# WORK REQUIRED:
Report back every line below that carries the word "will".

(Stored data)

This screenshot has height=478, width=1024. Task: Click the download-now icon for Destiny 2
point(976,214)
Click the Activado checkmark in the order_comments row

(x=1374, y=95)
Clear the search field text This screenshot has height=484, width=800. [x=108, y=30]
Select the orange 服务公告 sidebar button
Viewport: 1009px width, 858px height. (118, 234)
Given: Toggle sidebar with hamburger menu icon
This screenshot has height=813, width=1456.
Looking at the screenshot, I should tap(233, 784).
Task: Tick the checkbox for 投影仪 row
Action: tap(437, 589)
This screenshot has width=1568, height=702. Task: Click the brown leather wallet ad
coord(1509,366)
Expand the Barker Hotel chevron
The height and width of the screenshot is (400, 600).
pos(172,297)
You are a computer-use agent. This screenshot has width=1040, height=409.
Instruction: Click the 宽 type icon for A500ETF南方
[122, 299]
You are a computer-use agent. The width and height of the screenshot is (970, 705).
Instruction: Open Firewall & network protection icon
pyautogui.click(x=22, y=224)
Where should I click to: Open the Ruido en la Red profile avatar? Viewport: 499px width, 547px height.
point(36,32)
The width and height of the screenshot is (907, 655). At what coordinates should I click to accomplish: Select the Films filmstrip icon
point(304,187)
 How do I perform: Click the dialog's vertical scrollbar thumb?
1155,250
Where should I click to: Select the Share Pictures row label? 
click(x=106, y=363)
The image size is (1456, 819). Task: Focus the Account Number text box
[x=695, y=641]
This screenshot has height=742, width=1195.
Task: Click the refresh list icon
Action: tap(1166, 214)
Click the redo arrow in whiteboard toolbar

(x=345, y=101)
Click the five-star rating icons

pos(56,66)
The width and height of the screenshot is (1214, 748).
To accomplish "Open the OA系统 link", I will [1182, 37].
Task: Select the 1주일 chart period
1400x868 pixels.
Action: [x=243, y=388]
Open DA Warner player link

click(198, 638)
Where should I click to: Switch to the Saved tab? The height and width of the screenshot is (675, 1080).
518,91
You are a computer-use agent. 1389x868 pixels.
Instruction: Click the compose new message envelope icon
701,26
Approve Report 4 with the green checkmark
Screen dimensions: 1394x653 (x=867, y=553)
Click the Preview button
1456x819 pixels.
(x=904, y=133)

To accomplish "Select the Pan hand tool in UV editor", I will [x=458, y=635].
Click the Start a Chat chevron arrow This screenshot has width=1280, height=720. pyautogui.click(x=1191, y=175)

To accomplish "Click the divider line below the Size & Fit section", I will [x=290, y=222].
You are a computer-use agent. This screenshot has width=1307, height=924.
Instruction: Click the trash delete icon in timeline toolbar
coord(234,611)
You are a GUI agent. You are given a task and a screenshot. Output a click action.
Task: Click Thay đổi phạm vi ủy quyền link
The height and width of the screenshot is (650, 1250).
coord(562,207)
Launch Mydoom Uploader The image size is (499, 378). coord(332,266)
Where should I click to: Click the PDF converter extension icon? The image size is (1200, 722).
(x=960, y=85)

# YOUR RESPONSE:
To accomplish "Open the OA系统 link", I will [1182, 37].
To accomplish "Select the Pan hand tool in UV editor", I will [x=458, y=635].
To accomplish "Click the divider line below the Size & Fit section", I will [x=290, y=222].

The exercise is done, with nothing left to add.